As I walked to the twelfth tee at the Tournament Club of Iowa, all I wanted to do was to finish my high school career with a par. The hole played as the most difficult on the course according to the scorecard, but taking more than the four shots required to par the hole just did not seem like an option. Sure a four on the scorecard looks nice, but this was more about my farewell to something I had devoted so much time to over the past six years.
I practiced religiously all those years for a team state championship, which now I understood would never become a reality. The dream was dying, but I knew I still had one par left in me. I stepped to the tee following my three playing partners. My drive soared along the right side of the fairway. One shot down, three to go.
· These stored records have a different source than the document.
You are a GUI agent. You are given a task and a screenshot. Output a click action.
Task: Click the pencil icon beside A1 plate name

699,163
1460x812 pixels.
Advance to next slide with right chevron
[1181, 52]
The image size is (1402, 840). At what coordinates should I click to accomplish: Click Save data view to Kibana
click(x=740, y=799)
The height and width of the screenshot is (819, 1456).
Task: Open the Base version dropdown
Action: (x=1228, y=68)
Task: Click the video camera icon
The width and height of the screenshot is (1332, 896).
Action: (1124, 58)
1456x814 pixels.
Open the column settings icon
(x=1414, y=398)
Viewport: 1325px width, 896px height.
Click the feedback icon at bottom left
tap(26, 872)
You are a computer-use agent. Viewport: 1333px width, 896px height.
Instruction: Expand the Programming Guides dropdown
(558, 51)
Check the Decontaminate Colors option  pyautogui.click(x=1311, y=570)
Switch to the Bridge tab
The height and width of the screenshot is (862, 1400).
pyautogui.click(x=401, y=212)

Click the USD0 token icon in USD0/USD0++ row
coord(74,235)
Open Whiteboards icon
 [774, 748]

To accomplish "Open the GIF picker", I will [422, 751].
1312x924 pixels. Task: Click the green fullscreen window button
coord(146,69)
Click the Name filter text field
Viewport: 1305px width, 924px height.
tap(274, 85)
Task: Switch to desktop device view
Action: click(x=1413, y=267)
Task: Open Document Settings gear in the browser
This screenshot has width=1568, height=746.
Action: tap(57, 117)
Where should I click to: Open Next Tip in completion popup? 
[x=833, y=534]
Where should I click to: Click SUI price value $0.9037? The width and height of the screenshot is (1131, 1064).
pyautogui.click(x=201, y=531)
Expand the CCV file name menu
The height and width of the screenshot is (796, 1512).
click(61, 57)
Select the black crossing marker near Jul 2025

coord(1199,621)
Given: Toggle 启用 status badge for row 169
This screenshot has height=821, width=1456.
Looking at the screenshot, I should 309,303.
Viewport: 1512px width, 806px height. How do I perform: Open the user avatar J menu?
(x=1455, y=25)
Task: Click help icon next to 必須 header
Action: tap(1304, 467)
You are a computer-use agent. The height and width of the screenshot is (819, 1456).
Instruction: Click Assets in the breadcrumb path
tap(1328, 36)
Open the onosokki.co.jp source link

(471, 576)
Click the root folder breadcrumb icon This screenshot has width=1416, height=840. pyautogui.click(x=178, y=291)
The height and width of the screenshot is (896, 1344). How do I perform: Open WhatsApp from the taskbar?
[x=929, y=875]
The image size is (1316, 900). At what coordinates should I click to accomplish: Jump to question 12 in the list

I threw my bag over my shoulders, and began my walk toward the fairway. I thought back to one of the first rounds of golf I ever played. My dad took me to Red Hawk Golf Course, where I made a five on the par three finishing hole and strutted in to the pro shop afterwards to tell one of the employees about what was a huge accomplishment to me at the time.
I cracked a smile, and thought about how much my definition of an accomplishment had changed over the years.
I approached my golf ball, sitting about 190 yards from the hole with a hazard in front of the green and out of bounds to the right and left. One minor slip-up, and a four would have become out of the question. I pulled my two hybrid club out of the bag, took two practice swings, took a deep breath and hit the shot. The ball landed on the front left portion of the green with the pin sitting in the back right. Sixty feet from the hole, I needed two putts from there for a par. Two shots down, two to go.
I thought about all the times on a golf course I had put my head down. All the times I hated the game. All the times I told myself I was done and that I would never play again. All the times I looked at the goals I had set for myself and realized I never even came close. At this moment all the frustrations seemed like such a silly waste of time. I wondered why I had spent so much time worrying about my struggles, when thinking about my triumphs brought me so much joy.
I lined up to putt. I took my practice strokes, stepped up and hit it. From the moment it hit the putter it felt like a good stroke, and as my ball got closer to the hole, it looked as if I may end up exceeding my goal. It curved down towards the hole and came to rest about four inches away, just short of a birdie. I walked toward the hole and my four was all but guaranteed. Three shots down, one to go.
The walk across the length of the green probably took not more than ten seconds, but for me it seemed like an eternity. That four inch putt would be the final shot of my high school golf career. As I walked across the green, I realized I had spent more time trying to resent something I loved than putting in the effort to actually love it. I had spent more time thinking about the bad times than reflecting on the good ones, but on this final hole the good times were all that came to mind.
It took me until that final hole to realize how much I had enjoyed my experience over the years, and how silly I was to take it for granted at times. I tapped my putt in for par, and just like that my high school golf career came to a close.
I have played thousands of holes of golf in my life, but none have been more memorable than that final hole of my high school career. I made my four, and for once on the golf course, everything had gone as planned. I realized that it is moments like those that keep me going in golf and in life. I learned that I should not resent my failures, because without failure, how would I know the great feeling that comes with triumph?
As normal, I reviewed my scores for all eighteen holes with the other players in my group, then signed off on my scorecard, however, out of all those numbers there was really only one I paid close attention to.
That little number four penciled into the square underneath the number twelve.